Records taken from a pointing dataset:
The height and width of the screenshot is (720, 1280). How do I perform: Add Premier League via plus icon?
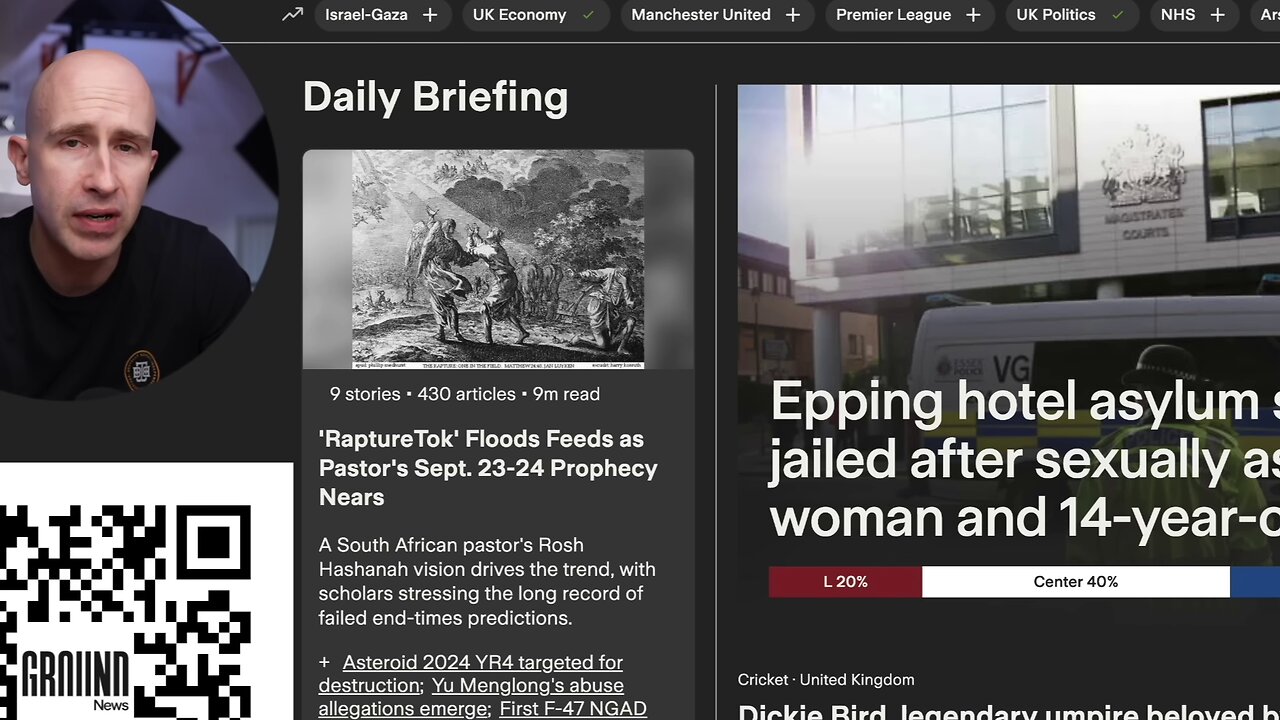tap(973, 15)
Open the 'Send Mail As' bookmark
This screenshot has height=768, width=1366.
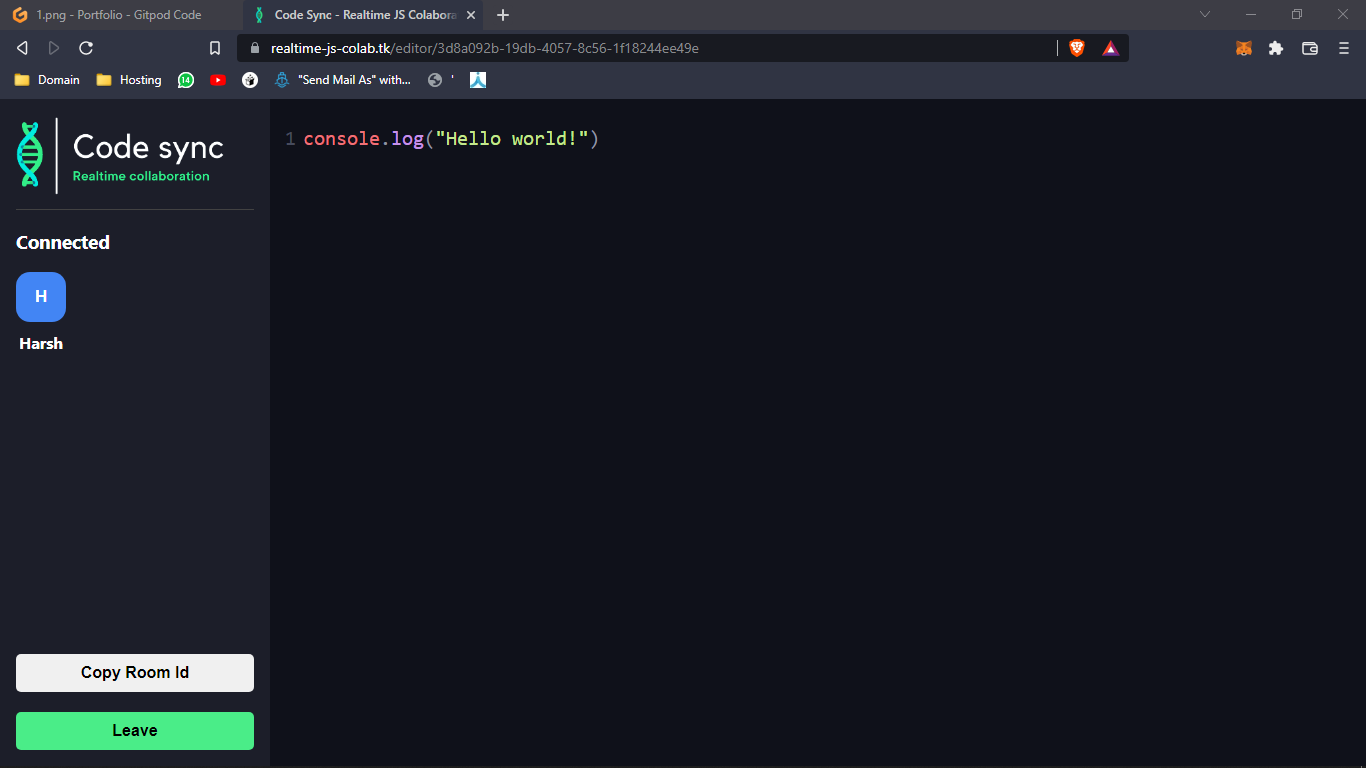click(x=343, y=80)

- [Task to complete]:
Convert the lines above into a numbered list, omitting any blank lines. Leave the pictures out of your answer.

- [Complete answer]:
1. The height and width of the screenshot is (720, 1280). How do I perform: Add Premier League via plus icon?
2. tap(973, 15)
3. Open the 'Send Mail As' bookmark
4. This screenshot has height=768, width=1366.
5. click(x=343, y=80)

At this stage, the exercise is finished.